Caravaca de la Cruz is a town located on the border of Murcia and Granada. The Iberians, Romans and Muslims all passed through this town, which has developed around its Castle, built in the 15th century and commissioned by the Knights Templar. However, Caravaca is essentially the holy town, the town of the cross that carries its name. According to legend, in 1232 the Moorish King Abu Zeid was converted to Christianity when he saw how two angels brought a cross down from heaven to a priest held prisoner in the castle in order for him to give mass. This legend led to the construction, as from 1617 and on the site of the fortress itself, of the main monument of this town in the north-east of Murcia, the Chapel of La Vera Cruz. The most important feature of this building is its luxurious façade, made from red marble excavated in Cehegín and which offers a complete exaltation to the Holy Cross.

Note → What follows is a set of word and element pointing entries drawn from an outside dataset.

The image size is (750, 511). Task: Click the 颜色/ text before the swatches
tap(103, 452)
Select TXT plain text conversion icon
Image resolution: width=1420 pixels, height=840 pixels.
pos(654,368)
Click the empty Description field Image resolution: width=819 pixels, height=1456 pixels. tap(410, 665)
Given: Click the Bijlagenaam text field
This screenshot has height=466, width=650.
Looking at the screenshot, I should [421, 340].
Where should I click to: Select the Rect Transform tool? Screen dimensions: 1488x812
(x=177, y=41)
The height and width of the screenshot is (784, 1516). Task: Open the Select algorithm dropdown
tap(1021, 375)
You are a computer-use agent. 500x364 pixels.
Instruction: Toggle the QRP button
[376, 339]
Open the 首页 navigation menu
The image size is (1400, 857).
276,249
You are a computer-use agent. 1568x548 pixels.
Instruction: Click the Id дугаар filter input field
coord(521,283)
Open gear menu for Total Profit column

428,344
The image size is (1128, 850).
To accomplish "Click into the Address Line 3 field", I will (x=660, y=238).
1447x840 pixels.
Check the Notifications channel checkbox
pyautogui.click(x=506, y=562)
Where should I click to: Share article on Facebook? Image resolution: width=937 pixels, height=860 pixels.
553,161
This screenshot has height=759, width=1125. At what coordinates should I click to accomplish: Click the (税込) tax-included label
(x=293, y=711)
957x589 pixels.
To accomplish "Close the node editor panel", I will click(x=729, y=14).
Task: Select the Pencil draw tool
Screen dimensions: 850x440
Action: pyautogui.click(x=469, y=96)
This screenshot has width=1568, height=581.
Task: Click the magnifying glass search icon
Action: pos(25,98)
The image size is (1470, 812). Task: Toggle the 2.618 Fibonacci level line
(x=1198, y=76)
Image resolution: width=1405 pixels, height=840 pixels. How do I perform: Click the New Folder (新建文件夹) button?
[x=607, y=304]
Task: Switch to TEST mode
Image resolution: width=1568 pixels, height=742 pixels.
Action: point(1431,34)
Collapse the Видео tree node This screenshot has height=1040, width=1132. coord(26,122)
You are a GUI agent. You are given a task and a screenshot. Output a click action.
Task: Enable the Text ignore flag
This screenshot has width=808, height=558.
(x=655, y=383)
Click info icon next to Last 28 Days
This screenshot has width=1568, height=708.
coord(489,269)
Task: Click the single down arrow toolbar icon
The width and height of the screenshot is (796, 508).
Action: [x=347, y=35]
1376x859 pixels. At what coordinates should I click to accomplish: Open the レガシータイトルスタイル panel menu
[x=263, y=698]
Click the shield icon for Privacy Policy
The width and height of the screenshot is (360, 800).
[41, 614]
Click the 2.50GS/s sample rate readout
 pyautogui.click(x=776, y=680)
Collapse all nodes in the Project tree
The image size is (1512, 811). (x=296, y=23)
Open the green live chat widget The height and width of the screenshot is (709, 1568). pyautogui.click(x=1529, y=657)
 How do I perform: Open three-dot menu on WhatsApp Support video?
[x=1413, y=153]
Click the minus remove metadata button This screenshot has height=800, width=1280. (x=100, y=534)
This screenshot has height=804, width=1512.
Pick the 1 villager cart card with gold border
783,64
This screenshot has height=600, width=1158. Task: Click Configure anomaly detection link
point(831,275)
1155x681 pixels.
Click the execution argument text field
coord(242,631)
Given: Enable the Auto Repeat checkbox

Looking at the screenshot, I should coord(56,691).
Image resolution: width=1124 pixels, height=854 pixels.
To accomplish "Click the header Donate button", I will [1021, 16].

Caravaca de la Cruz, Holy Town. In 1998 the Pope awarded Caravaca de la Cruz the Jubilee Year, making this town the fifth in the world, together with four other cities (Santiago de Compostela, Santo Toribio de Liébana, Roma and Jerusalem), to be allowed to celebrate the Perpetual Jubilee. This means that the Holy See allows the town to celebrate the Holy Year every seven years in perpetuum at the Chapel of La Vera Cruz, the next Jubilee Year at Caravaca de la Cruz being the year 2017. However this Chapel, which also has an interesting Holy Art and History Museum, is not the only religious monument in Caravaca. There are interesting 16th century churches, such as: La Soledad, today converted into an Archaeological Museum; El Salvador, considered to be the most representative work of the Murcian Renaissance; La Purísima; and the Convent of the Carmelites. In terms of civil government, it is worth highlighting the Town Hall building, which dates from the 18th century.
Despite its small size, another very important monument in Caravaca is the Temple of the Holy Cross, where the relic is bathed each year on 3 May during the celebration of the popular Festivities of The Holy Cross. Another popular “fiesta” is los Caballos del Vino (Wine horses), in commemoration of a tradition that took place in the 13th century. On that date, the Christian besieged in the fortress by the Arabs managed to break the siege and search for water. When they failed to find any water, they returned to the fortress with the wineskins on their horses filled with wine. The commemoration consists in decoratively harnessed horses galloping up the steep slopes to the Castle. Together with the Moor and Christian processions, these are the main events in the festive calendar of Caravaca. The Uribe Palace (16th century) holds the Festivals Museum where you will be able to live them in first person.
Caravaca is also in a privileged position in terms of rural tourism, with a wide range of activities from hill walking to horse riding, giving the visitor the opportunity to come into closer contact with nature.